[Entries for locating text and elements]
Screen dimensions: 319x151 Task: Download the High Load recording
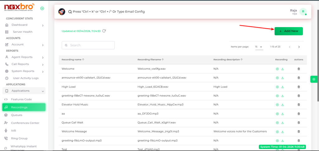tap(283, 87)
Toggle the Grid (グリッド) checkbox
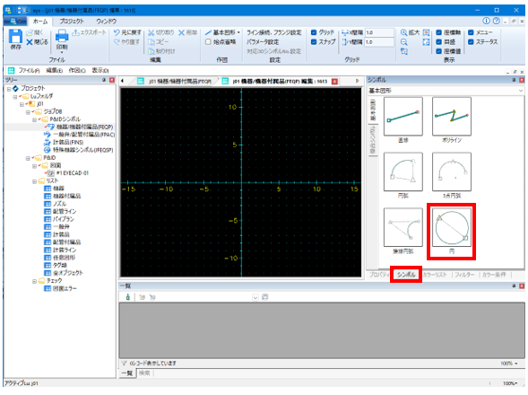Image resolution: width=528 pixels, height=395 pixels. [314, 32]
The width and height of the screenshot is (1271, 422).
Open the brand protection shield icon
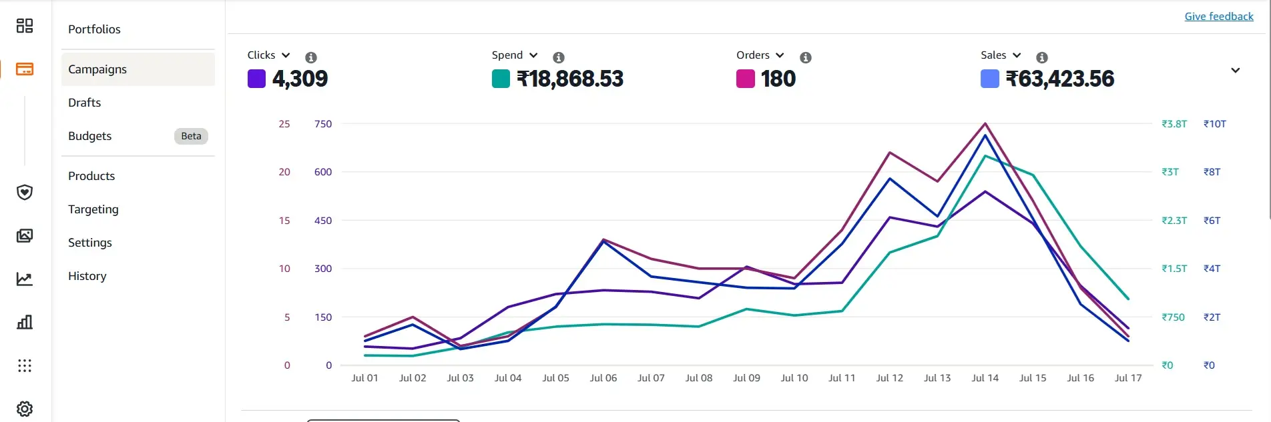coord(25,193)
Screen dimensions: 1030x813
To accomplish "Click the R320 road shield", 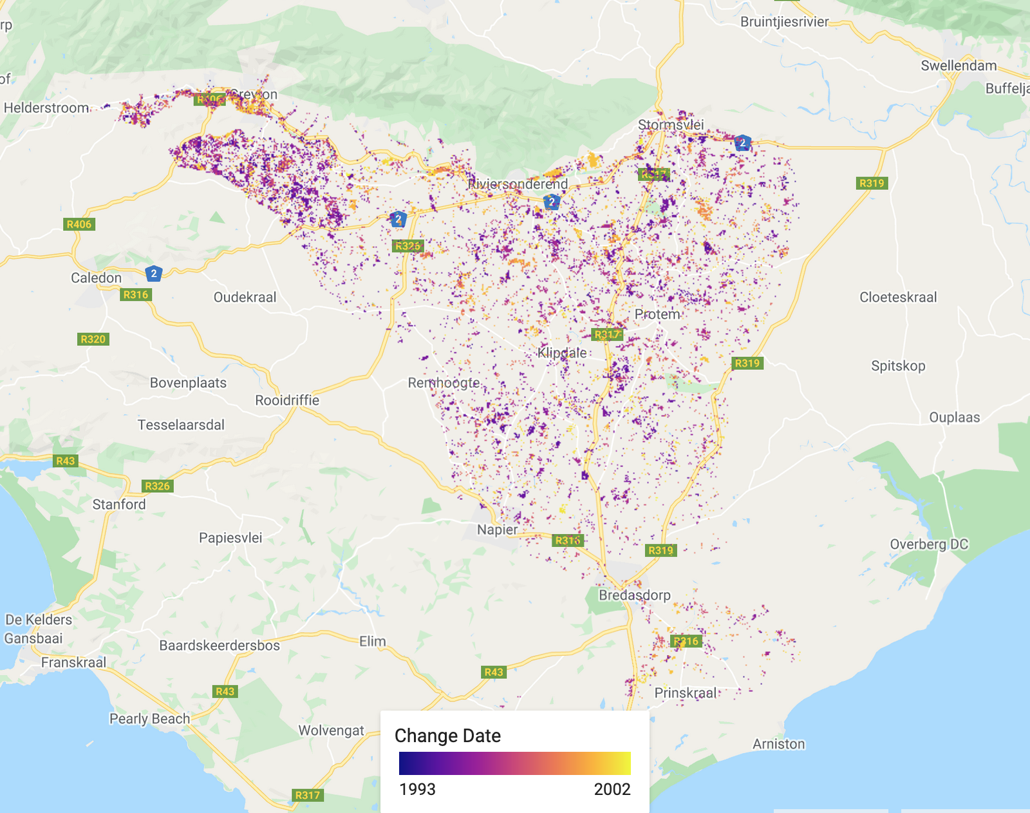I will 93,339.
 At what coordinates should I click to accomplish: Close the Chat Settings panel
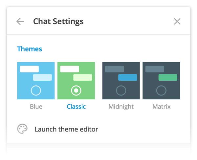coord(177,22)
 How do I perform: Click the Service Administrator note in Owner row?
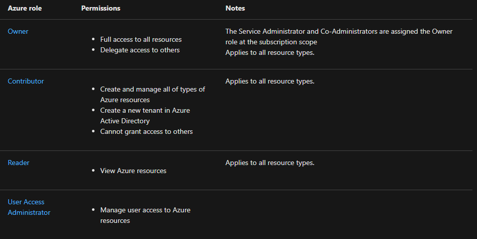339,31
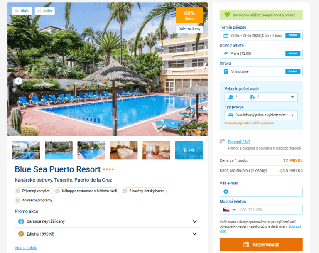Click the orange Rezervovat button
319x253 pixels.
[x=261, y=244]
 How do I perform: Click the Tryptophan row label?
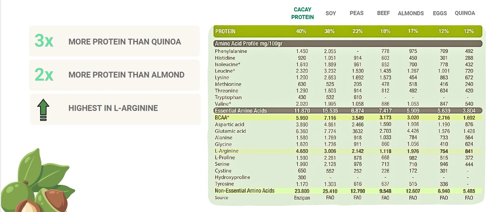pyautogui.click(x=228, y=98)
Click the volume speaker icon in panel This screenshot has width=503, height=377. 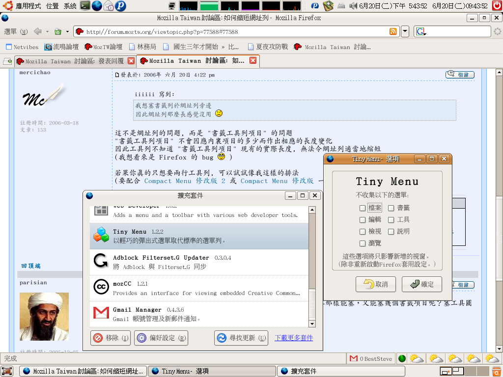tap(352, 6)
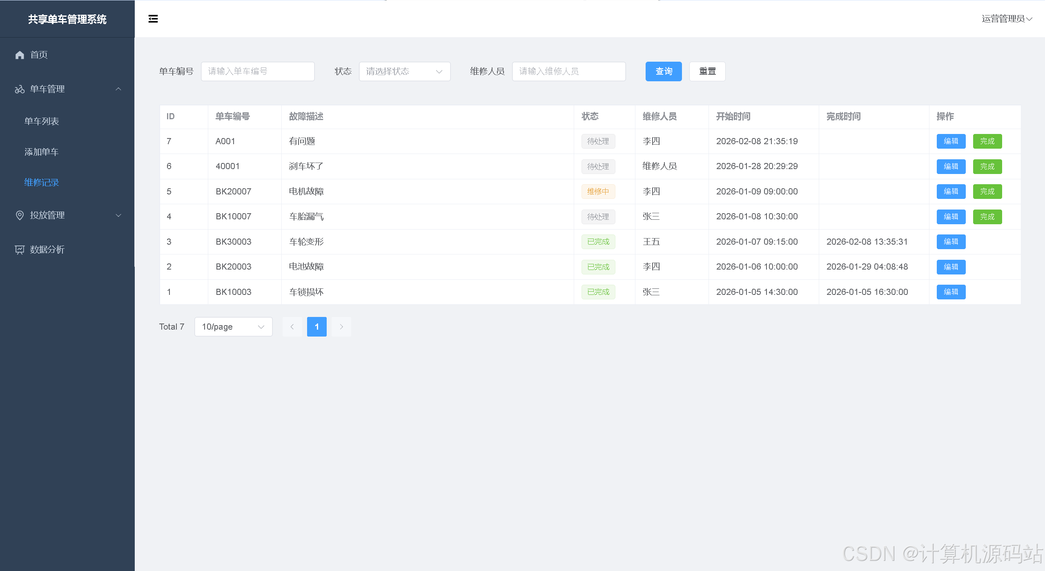
Task: Click the bicycle icon for 单车管理
Action: [20, 89]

:: TASK ::
Gather every line of the records above that contains the string "perform", treating uppercase and lowercase as different.

:: PROBLEM SOLUTION ::
 How do I perform: Click the Service Administrator note in Owner row?
 How do I perform: Click the Tryptophan row label?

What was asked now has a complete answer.